YOUR INSTRUCTIONS » In the material below, which lines hold the word "agent"? Pick each one out.

○ ○ ○ ○ ○

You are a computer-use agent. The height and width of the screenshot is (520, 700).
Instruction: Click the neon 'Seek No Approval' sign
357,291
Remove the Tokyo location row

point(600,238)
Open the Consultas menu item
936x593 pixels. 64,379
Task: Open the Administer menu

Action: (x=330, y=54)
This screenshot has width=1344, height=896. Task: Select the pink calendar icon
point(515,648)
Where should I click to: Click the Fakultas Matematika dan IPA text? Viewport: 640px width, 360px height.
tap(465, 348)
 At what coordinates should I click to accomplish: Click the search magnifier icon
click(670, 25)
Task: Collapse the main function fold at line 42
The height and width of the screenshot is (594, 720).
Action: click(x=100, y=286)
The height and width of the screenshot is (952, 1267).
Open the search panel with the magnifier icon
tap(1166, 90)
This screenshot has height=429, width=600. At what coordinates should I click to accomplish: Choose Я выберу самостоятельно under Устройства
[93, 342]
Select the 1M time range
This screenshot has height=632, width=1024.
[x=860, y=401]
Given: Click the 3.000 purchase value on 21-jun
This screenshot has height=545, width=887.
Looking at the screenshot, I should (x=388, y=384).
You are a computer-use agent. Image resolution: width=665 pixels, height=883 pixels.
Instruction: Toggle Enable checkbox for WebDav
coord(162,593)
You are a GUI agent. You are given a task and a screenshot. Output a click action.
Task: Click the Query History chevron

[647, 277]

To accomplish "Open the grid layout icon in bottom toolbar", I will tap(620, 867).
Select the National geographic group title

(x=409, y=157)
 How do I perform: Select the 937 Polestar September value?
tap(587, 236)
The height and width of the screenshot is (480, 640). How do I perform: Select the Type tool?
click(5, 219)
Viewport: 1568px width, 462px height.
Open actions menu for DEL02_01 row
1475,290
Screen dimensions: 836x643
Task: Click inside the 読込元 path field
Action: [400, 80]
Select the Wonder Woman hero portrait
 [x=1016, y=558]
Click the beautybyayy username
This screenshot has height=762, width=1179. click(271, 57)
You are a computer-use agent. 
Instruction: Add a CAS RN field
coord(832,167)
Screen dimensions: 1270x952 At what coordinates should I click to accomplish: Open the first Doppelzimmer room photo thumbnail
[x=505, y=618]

○ ○ ○ ○ ○

SOLUTION FOR THIS TASK »
You are a computer-use agent. The height and width of the screenshot is (520, 700).
You are a computer-use agent. Image resolution: width=665 pixels, height=883 pixels.
You are a GUI agent. You are given a task and a screenshot. Output a click action.
You are a computer-use agent. 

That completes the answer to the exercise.